L’anime est produit par le studio Toei, qui avait le monopole sur les adaptations du Jump à cette époque. On retrouve donc au staff des mecs qui bossaient sur d’autres adaptations de la Toei, par exemple le compositeur Shunsuke Kikuchi qui a produit les musiques de nombreux animes parmi lesquels une petite série pas très connue mais assez sympathique, Dragon Ball Z je crois que ça s’appelle, me souviens plus très bien tellement c'est pas connu.
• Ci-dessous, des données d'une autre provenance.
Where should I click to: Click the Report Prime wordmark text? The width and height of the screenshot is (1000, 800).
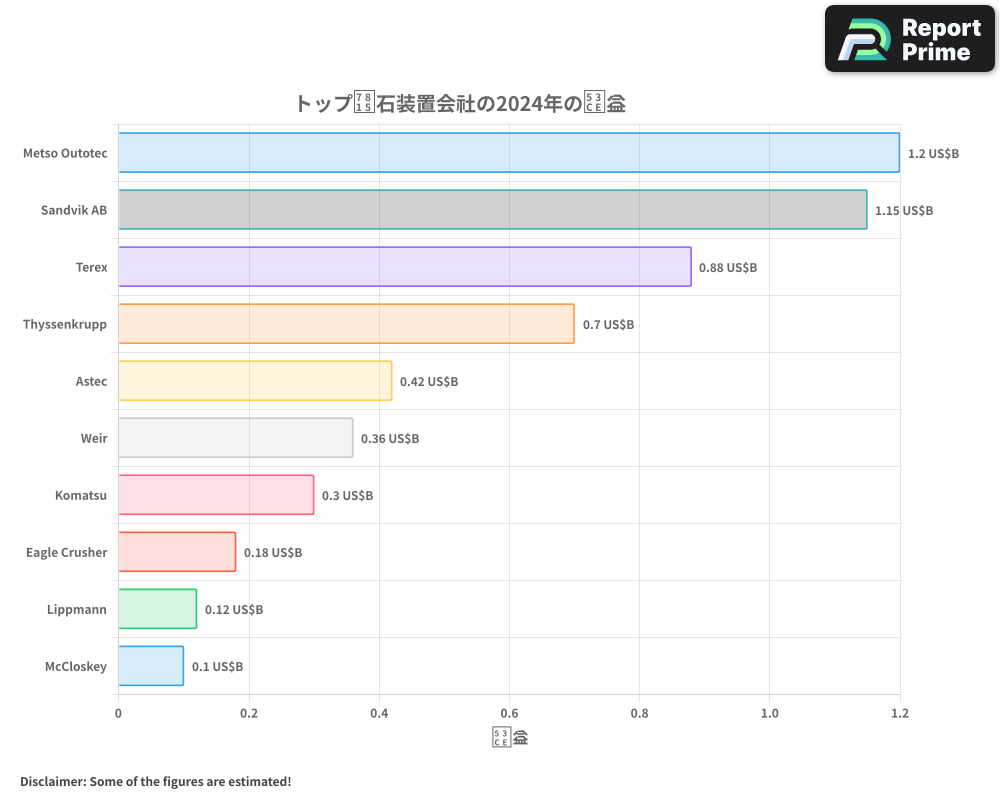click(x=940, y=38)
Plus important, le chara-designer Masami Suda officiait au même poste sur l’anime Hokuto no Ken ; et son apport à lui est très visible car les personnages de ces deux animes se ressemblent énormément (au passage, si le look de certains persos vous rappelle autre chose c’est normal, Hirohiko Araki s’est inspiré de Otokojuku pour le design des protagonistes de Stardust Crusaders et Diamond is Unbreakable). Globalement, l’anime est très bien réalisé pour l’époque et tient encore complètement la route aujourd’hui, grâce à un chara-design détaillé et stylisé qui rend des vrais gueules d’Homme comme on en voit jamais ailleurs.
L’anime y continue donc et à un moment on atteint le seul critique, ça devient tellement masculin que ça émet des radiations viriles qui perturbent des cycles hormonaux des spectateurs. Je pense que c’est là qu’ils ont dû annuler la diffusion, ça causait des problèmes de santé publique. La série se termine brutalement à l’épisode 34, et les quatre derniers épisodes sont totalement rushés au niveau du scénario (on passe de 1 combat = 4 épisodes à 1 épisode = 4 combats). Le reste du manga ne sera jamais adapté et seul un long-métrage fera office de contenu additionnel. C’est pas étonnant, un tel niveau d’Homme ce n’est pas diffusable à une heure de grande audience, ça peut avoir des conséquences. Y parait qu’un petit garçon qui regardait Otokojuku à la télé s’est ramené le lendemain à l’école avec des testicules qui avaient triplé de volume, et sa grande sœur qui passait par là au moment de la diffusion et qui n’a pourtant vu que deux minutes d’épisode s’est réveillée avec une épaisse moustache et une grosse touffe de poils sur la poitrine. Et c’est pas des cas isolés, dans tout le pays t’as eu des problèmes comme ça, mais ils en ont pas parlé dans les journaux, y cachent la vérité.
Sakigake Otokojuku c’est l’anime une fois que t’en est arrivé là ça veut dire que tu peux plus revenir en arrière, t’es déjà sur le chemin. T’as abandonné tout espoir de vivre parmi les gens normaux qui regardent des animes récents et qui fréquentent des filles et ce genre de conneries, t’es un Homme maintenant. Moi ça fait longtemps que je suis sur ce chemin, j’avance pas à pas sur la route pour devenir un Homme, j’ai pas adressé la parole à une fille depuis des années. Maintenant c’est à toi de voir si tu veux prendre ce chemin ou pas, c’est ta décision. Comme disait l’autre on ne naît pas Homme, on le devient.